During the last day or two Sophie's mind had been concerned very much with her dear Julie, but had not been concerned at all with the affairs of Captain Clavering, and, therefore, when Lady Ongar's name was mentioned, her mind went away altogether to the quarrel, and did not once refer itself to the captain. Could it be that this was an attorney, and was it possible that Julie would be mean enough to make claims upon her? Claims might be made for more than those twenty pounds. "And you,"
she said, "do you know Lady Ongar?"
"I have not that honor myself."
"Oh, you have not; and do you want to be introduced?"
"Not exactly--not at present; at some future day I shall hope to have the pleasure. But I am right in believing that she and you are very intimate? Now what are you going to do for my friend Archie Clavering?"
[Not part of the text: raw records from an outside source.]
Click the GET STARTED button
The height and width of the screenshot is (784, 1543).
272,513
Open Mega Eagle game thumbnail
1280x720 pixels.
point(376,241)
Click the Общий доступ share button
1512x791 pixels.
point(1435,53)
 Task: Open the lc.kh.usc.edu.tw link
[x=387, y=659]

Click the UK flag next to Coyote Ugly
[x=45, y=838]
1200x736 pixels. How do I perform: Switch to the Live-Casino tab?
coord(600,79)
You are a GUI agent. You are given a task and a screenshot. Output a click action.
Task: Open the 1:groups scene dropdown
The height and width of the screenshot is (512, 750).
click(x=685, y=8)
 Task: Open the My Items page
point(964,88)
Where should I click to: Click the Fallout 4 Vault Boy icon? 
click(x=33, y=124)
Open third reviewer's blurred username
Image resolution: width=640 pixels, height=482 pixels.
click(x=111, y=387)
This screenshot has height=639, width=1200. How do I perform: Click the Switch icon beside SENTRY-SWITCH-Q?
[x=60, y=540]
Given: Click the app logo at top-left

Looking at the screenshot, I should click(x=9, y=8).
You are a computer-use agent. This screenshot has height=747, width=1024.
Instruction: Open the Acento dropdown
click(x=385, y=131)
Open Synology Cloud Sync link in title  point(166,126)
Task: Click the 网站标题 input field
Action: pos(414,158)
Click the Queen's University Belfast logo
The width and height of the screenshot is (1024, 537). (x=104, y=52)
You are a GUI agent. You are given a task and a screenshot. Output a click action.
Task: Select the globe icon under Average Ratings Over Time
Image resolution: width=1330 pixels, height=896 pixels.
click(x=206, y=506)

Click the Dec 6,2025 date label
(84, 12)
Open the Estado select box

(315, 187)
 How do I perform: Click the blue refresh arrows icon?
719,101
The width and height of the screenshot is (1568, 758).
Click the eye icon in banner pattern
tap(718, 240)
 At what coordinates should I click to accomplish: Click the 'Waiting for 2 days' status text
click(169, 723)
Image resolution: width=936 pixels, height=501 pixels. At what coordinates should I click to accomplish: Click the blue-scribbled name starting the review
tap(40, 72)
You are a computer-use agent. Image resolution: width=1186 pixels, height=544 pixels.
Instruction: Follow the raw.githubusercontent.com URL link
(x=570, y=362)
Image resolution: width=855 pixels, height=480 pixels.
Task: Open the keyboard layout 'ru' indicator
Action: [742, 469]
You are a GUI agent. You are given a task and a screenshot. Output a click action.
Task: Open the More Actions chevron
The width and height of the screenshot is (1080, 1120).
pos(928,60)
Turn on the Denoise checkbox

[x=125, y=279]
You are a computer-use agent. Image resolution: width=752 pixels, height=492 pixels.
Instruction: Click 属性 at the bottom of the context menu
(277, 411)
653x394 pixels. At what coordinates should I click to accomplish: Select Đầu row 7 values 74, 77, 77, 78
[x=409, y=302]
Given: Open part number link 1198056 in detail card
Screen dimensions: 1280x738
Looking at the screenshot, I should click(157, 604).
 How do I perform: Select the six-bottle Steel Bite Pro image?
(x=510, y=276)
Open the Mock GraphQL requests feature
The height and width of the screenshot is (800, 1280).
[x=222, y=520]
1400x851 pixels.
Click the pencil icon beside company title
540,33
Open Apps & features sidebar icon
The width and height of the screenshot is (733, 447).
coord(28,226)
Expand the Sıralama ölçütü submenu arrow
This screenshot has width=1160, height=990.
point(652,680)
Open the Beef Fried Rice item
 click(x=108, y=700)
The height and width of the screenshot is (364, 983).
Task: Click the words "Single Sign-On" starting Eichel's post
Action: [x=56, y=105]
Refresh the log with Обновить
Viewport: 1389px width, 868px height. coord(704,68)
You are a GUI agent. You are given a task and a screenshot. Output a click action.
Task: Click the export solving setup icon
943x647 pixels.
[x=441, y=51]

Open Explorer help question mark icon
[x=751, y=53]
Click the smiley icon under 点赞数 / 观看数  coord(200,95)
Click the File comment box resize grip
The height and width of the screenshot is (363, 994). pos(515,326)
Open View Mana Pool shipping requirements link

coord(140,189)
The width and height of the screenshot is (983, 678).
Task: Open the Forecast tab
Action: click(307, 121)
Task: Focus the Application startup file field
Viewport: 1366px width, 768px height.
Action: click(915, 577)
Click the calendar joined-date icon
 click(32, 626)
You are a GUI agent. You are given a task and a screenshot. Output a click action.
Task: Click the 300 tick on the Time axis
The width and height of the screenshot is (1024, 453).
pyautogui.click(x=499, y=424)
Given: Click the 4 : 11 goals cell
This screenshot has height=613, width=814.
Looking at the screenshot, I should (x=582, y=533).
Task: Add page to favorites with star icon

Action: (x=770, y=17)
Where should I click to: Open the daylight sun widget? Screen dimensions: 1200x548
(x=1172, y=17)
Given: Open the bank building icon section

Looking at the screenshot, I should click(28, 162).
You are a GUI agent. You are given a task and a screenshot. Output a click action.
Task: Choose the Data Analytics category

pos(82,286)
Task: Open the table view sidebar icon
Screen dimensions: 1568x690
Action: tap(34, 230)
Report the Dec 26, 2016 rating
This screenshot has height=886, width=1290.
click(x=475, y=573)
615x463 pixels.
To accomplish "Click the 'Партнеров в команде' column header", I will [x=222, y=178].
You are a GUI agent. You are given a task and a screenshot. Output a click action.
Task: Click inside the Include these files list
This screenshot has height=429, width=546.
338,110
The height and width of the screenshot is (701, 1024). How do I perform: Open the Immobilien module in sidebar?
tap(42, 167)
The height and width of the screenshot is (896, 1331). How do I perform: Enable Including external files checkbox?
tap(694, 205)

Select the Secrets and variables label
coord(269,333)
"Oh-h-h!" exclaimed Sophie.
"Yes. What are you going to do for my friend Archie Clavering? Seventy pounds, you know, ma'am, is a smart bit of money!"
"A smart bit of money, is it? That is what you think on your leetle property down in Warwickshire."
"It isn't my property, ma'am, at all. It belongs to my uncle."
"Oh, it is your uncle that has the leetle property. And what had your uncle to do with Lady Ongar? What is your uncle to your friend Archie?"
"Nothing at all, ma'am; nothing on earth."
"Then why do you tell me all this rigmarole about your uncle and his leetle property, and Warwickshire? What have I to do with your uncle?
Sir, I do not understand you--not at all. Nor do I know why I have the honor to see you here, Captain Bood-dle."
Even Doodles, redoubtable as he was--even he, with all his smartness, felt that he was overcome, and that this woman was too much for him. He was altogether perplexed, as he could not perceive whether in all her tirade about the little property she had really misunderstood him, and had in truth thought that he had been talking about his uncle, or whether the whole thing was cunning on her part. The reader, perhaps, will have a more correct idea of this lady than Captain Boodle had been able to obtain. She had now risen from her sofa, and was standing as though she expected him to go; but he had not as yet opened the budget of his business.
"I am here, ma'am," said he, "to speak to you about my friend, Captain Clavering."
"Then you can go back to your friend, and tell him I have nothing to say. And, more than that, Captain Booddle"--the woman intensified the name in a most disgusting manner, with the evident purpose of annoying him; of that he had become quite sure--"more than that, his sending you here is an impertinence. Will you tell him that?"
"No, ma'am, I will not."
"Perhaps you are his laquais," continued the inexhaustible Sophie, "and are obliged to come when he send you?"
"I am no man's laquais, ma'am."
"If so, I do not blame you; or, perhaps, it is your way to make your love third or fourth hand down in Warwickshire?"
"d.a.m.n Warwickshire!" said Doodles, who was put beyond himself.
"With all my heart. d.a.m.n Warwickshire." And the horrid woman grinned at him as she repeated his words. "And the leetle property, and the uncle, if you wish it; and the leetle nephew--and the leetle nephew--and the leetle nephew!" She stood over him as she repeated the last words with wondrous rapidity, and grinned at him, and grimaced and shook herself, till Doodles was altogether bewildered. If this was a Russian spy he would avoid such in future, and keep himself for the milder acerbities of Newmarket, and the easier chaff of his club. He looked up into her face at the present moment, striving to think of some words by which he might a.s.sist himself. He had as yet performed no part of his mission, but any such performance was now entirely out of the question. The woman had defied him, and had altogether thrown Clavering over board. There was no further question of her services, and therefore he felt himself to be quite ent.i.tled to twit her with the payment she had taken.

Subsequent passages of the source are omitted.